■ Challenge ■
Copy out all of the items below, swapping every occurrence of "GUI agent" for "screen assistant" and leaving everything else unchanged.

## Start Stored data

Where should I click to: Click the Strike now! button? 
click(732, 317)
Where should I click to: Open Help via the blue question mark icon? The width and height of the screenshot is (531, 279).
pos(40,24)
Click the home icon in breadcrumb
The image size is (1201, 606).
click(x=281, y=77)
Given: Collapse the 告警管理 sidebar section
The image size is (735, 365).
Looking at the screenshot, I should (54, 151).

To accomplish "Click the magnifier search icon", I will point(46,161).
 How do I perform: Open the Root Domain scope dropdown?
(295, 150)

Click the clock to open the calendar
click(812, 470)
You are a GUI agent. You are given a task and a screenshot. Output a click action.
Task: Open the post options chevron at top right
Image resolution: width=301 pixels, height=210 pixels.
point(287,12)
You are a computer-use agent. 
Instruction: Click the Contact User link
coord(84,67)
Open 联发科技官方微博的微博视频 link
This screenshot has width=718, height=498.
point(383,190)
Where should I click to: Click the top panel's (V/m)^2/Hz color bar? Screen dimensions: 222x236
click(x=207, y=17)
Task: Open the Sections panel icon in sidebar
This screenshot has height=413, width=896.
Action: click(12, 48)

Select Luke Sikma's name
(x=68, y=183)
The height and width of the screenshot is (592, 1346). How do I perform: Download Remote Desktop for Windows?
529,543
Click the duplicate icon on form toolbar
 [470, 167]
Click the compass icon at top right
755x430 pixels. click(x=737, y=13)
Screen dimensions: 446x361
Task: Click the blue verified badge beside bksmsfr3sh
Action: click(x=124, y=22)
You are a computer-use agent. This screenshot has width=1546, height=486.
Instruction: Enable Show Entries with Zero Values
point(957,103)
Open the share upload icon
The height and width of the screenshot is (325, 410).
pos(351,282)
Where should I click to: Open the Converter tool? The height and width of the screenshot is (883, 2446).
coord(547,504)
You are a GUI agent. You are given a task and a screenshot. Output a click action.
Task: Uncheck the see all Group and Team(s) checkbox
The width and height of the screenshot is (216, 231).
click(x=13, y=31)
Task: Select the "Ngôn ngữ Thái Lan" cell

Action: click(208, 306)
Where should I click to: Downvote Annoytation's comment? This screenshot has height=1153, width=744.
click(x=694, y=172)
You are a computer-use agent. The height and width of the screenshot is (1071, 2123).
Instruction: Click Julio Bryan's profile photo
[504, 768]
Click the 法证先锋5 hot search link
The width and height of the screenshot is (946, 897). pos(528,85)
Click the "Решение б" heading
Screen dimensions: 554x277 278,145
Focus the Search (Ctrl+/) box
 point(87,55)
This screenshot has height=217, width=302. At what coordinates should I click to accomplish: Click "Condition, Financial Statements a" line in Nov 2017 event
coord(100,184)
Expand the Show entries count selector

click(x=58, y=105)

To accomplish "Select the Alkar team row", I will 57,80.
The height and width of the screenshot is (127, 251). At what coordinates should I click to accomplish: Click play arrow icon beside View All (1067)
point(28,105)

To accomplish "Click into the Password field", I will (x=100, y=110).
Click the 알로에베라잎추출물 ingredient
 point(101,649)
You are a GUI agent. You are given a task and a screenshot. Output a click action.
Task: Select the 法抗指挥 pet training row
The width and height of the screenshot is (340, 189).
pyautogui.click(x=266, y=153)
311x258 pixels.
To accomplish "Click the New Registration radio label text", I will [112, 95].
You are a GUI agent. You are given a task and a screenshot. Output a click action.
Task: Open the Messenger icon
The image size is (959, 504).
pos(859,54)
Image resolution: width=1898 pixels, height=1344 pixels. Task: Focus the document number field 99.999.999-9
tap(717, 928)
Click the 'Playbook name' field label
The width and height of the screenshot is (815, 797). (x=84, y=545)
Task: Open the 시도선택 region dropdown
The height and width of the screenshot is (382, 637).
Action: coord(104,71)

## End Stored data

■ Answer in full ■
Where should I click to: Click the Strike now! button? 
click(732, 317)
Where should I click to: Open Help via the blue question mark icon? The width and height of the screenshot is (531, 279).
pos(40,24)
Click the home icon in breadcrumb
The image size is (1201, 606).
click(x=281, y=77)
Given: Collapse the 告警管理 sidebar section
The image size is (735, 365).
Looking at the screenshot, I should (54, 151).

To accomplish "Click the magnifier search icon", I will point(46,161).
 How do I perform: Open the Root Domain scope dropdown?
(295, 150)

Click the clock to open the calendar
click(812, 470)
You are a screen assistant. You are given a task and a screenshot. Output a click action.
Task: Open the post options chevron at top right
Image resolution: width=301 pixels, height=210 pixels.
point(287,12)
You are a computer-use agent. 
Instruction: Click the Contact User link
coord(84,67)
Open 联发科技官方微博的微博视频 link
This screenshot has width=718, height=498.
point(383,190)
Where should I click to: Click the top panel's (V/m)^2/Hz color bar? Screen dimensions: 222x236
click(x=207, y=17)
Task: Open the Sections panel icon in sidebar
This screenshot has height=413, width=896.
Action: click(12, 48)

Select Luke Sikma's name
(x=68, y=183)
The height and width of the screenshot is (592, 1346). How do I perform: Download Remote Desktop for Windows?
529,543
Click the duplicate icon on form toolbar
 [470, 167]
Click the compass icon at top right
755x430 pixels. click(x=737, y=13)
Screen dimensions: 446x361
Task: Click the blue verified badge beside bksmsfr3sh
Action: click(x=124, y=22)
You are a computer-use agent. This screenshot has width=1546, height=486.
Instruction: Enable Show Entries with Zero Values
point(957,103)
Open the share upload icon
The height and width of the screenshot is (325, 410).
pos(351,282)
Where should I click to: Open the Converter tool? The height and width of the screenshot is (883, 2446).
coord(547,504)
You are a screen assistant. You are given a task and a screenshot. Output a click action.
Task: Uncheck the see all Group and Team(s) checkbox
The width and height of the screenshot is (216, 231).
click(x=13, y=31)
Task: Select the "Ngôn ngữ Thái Lan" cell

Action: click(208, 306)
Where should I click to: Downvote Annoytation's comment? This screenshot has height=1153, width=744.
click(x=694, y=172)
You are a computer-use agent. The height and width of the screenshot is (1071, 2123).
Instruction: Click Julio Bryan's profile photo
[504, 768]
Click the 法证先锋5 hot search link
The width and height of the screenshot is (946, 897). pos(528,85)
Click the "Решение б" heading
Screen dimensions: 554x277 278,145
Focus the Search (Ctrl+/) box
 point(87,55)
This screenshot has height=217, width=302. At what coordinates should I click to accomplish: Click "Condition, Financial Statements a" line in Nov 2017 event
coord(100,184)
Expand the Show entries count selector

click(x=58, y=105)

To accomplish "Select the Alkar team row", I will 57,80.
The height and width of the screenshot is (127, 251). At what coordinates should I click to accomplish: Click play arrow icon beside View All (1067)
point(28,105)

To accomplish "Click into the Password field", I will (x=100, y=110).
Click the 알로에베라잎추출물 ingredient
 point(101,649)
You are a screen assistant. You are given a task and a screenshot. Output a click action.
Task: Select the 法抗指挥 pet training row
The width and height of the screenshot is (340, 189).
pyautogui.click(x=266, y=153)
311x258 pixels.
To accomplish "Click the New Registration radio label text", I will [112, 95].
You are a screen assistant. You are given a task and a screenshot. Output a click action.
Task: Open the Messenger icon
The image size is (959, 504).
pos(859,54)
Image resolution: width=1898 pixels, height=1344 pixels. Task: Focus the document number field 99.999.999-9
tap(717, 928)
Click the 'Playbook name' field label
The width and height of the screenshot is (815, 797). (x=84, y=545)
Task: Open the 시도선택 region dropdown
The height and width of the screenshot is (382, 637).
Action: coord(104,71)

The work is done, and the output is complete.